Background Periodontitis is a common chronic inflammatory disease caused by bacteria which can result in periodontal tissue inflammation, as well as alveolar bone resorption. The purpose of this study was to evaluate the effects of omega‐3 fatty acids plus aspirin (ASA) on ligature‐induced periodontitis in rats. Methods Ninety‐six male Sprague‐Dawley (SD) rats (age 6 weeks) were randomly divided into eight groups (n = 12 each) and had ligatures placed for 7 days, followed by daily treatment with specific drug regimens for 14 days. The rats were sacrificed 20 days after drug treatment, and their maxillary were subjected to histomorphometric analysis. RAW264.7 cells were cultured with lipopolysaccharide (LPS) or receptor activator (NF)‐κB ligand (RANKL), and treated with various concentrations of omega‐3 and ASA. Then, cyclooxygenase (COX‐2), inducible nitric oxide synthase (iNOS) protein expression and receptor activator of nuclear factor κ B (RANK), tartrate‐resistant acid phosphatase (TRAP), matrix metalloproteinase‐9 (MMP‐9), MMP‐2, and Cathepsin‐K gene expression were detected.

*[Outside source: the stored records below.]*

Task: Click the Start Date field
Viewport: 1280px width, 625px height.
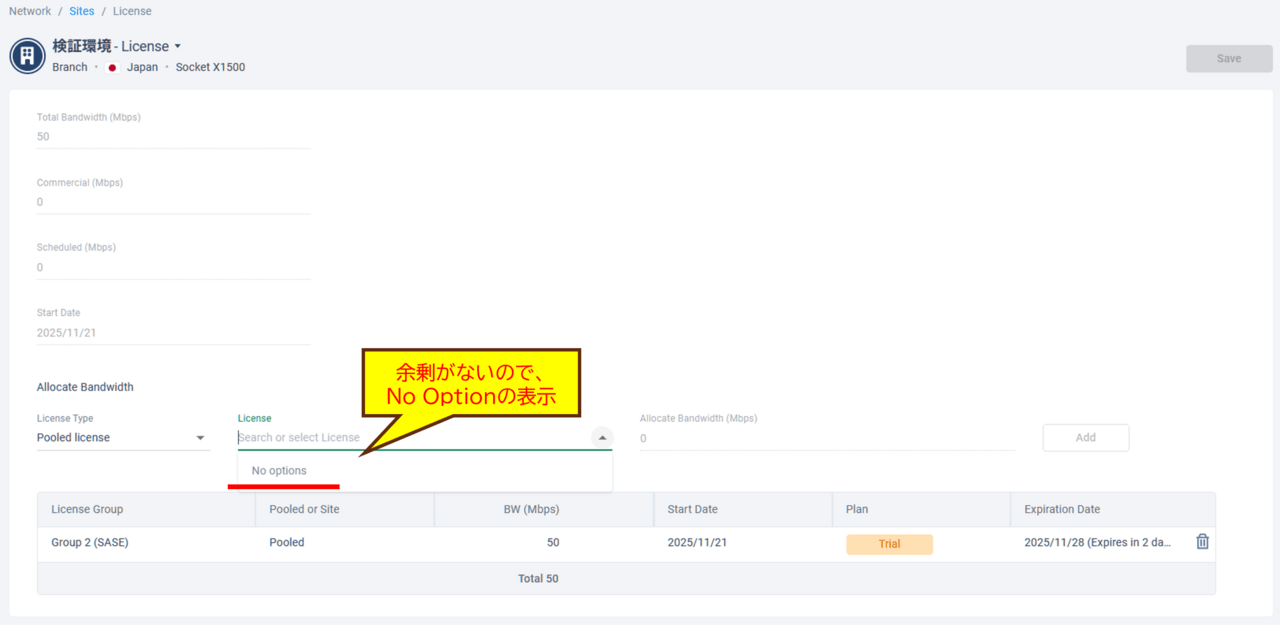Action: click(x=173, y=333)
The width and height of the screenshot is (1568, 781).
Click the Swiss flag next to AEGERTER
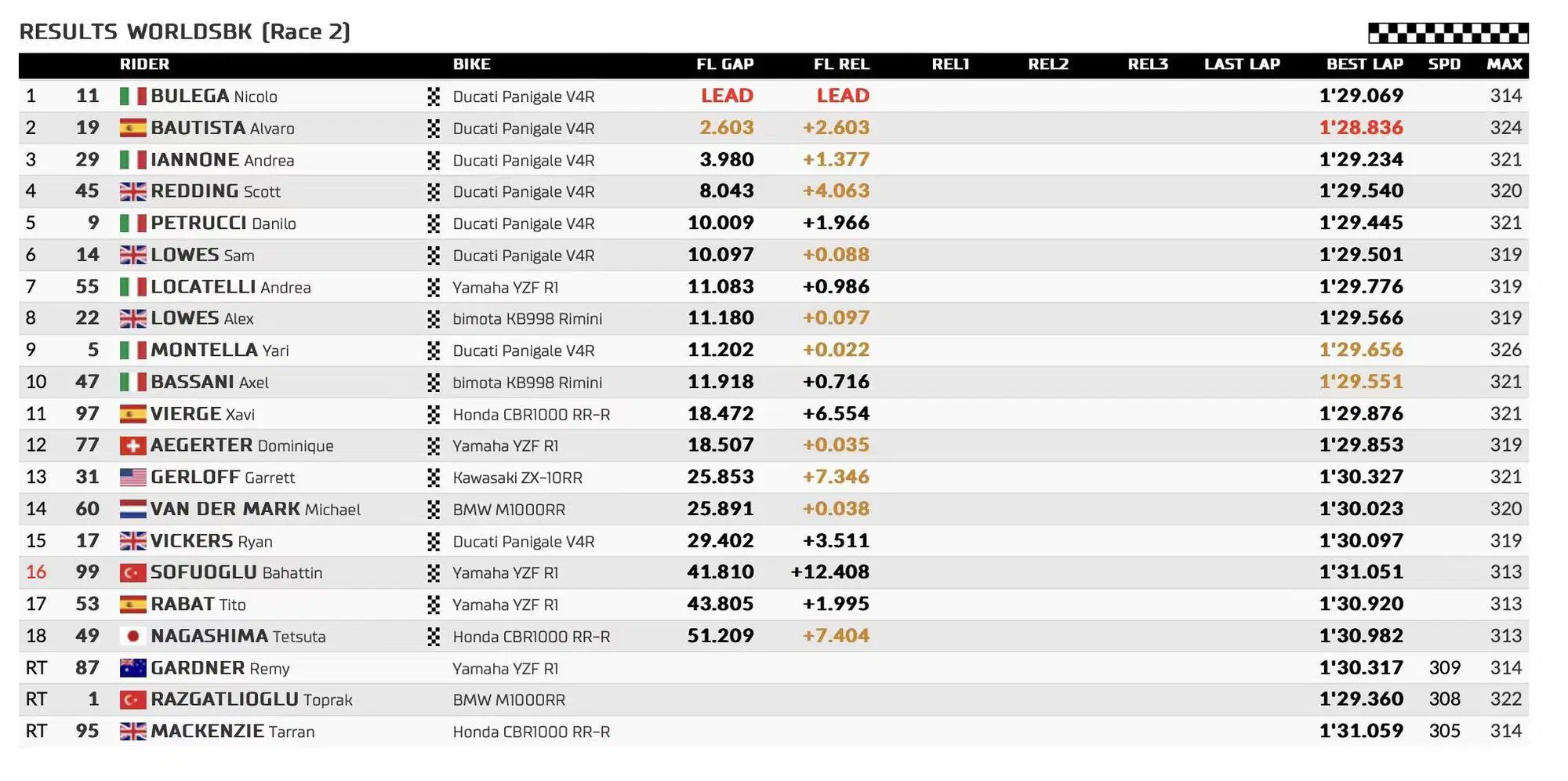132,445
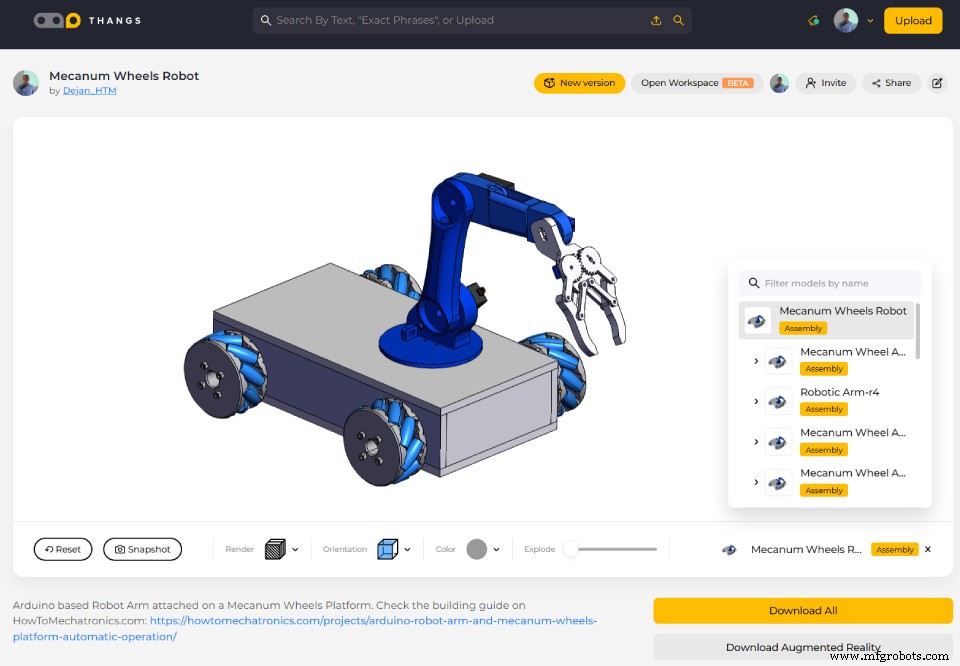Expand the first Mecanum Wheel assembly chevron
This screenshot has height=666, width=960.
click(x=756, y=360)
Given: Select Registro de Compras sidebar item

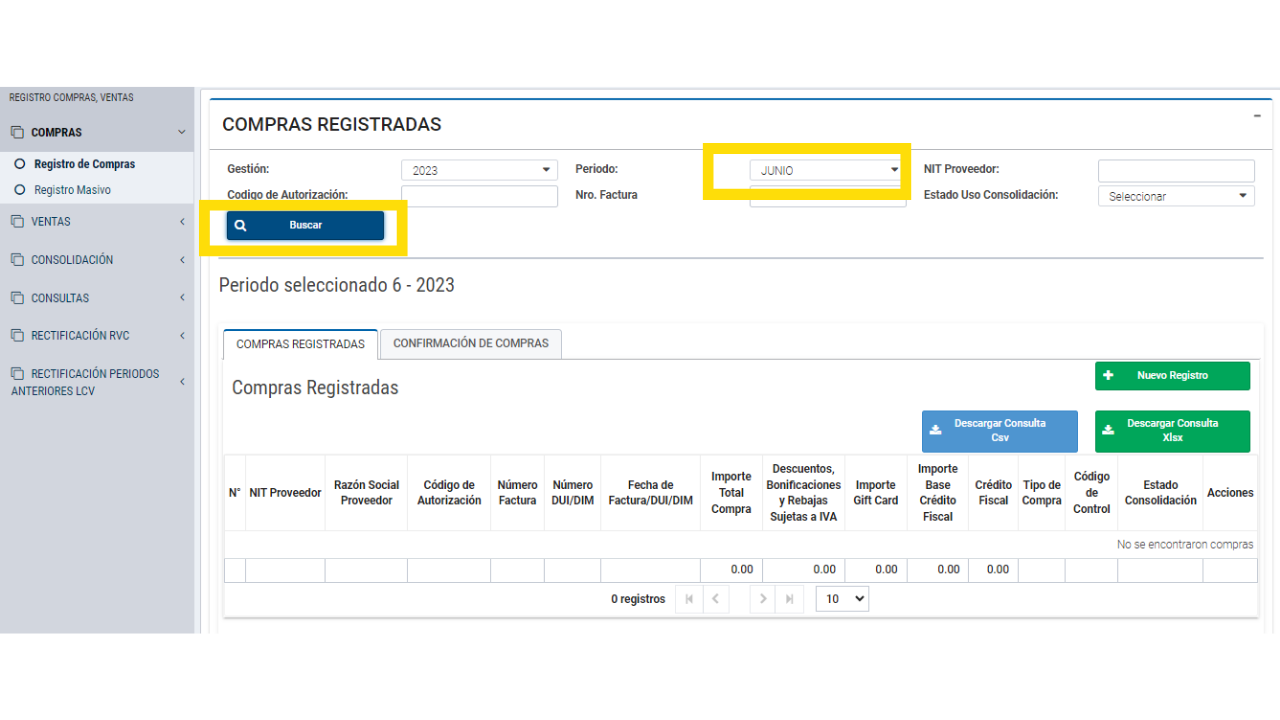Looking at the screenshot, I should (x=84, y=164).
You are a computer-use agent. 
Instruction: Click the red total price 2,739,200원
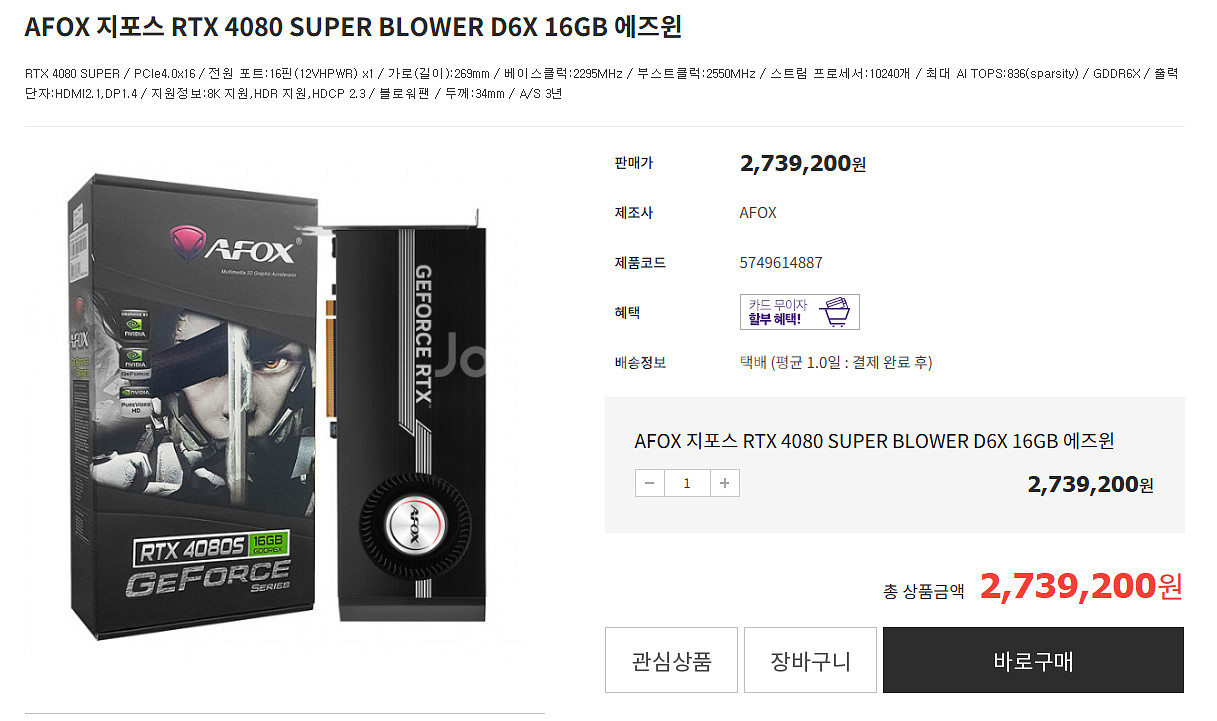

Results The administration of omega‐3 fatty acids and aspirin significantly inhibited tumor necrosis factor‐α (TNF‐α) and interleukin‐1β (IL‐1β) in serum of rats. Histomorphometric analysis showed omega‐3 fatty acids plus aspirin promoted alveolar bone increase. Omega‐3 fatty acids only, aspirin only, or omega‐3 fatty acids plus aspirin also inhibited the protein expressions of COX‐2 and iNOS in LPS‐stimulated RAW264.7 cells. In addition, omega‐3 combined with ASA also inhibited the RANKL‐induced gene expressions of MMPs in dose‐dependent manners. Conclusion These results demonstrate that omega‐3 fatty acids plus aspirin could decrease alveolar bone loss, while simultaneously increasing the protection against periodontal inflammation.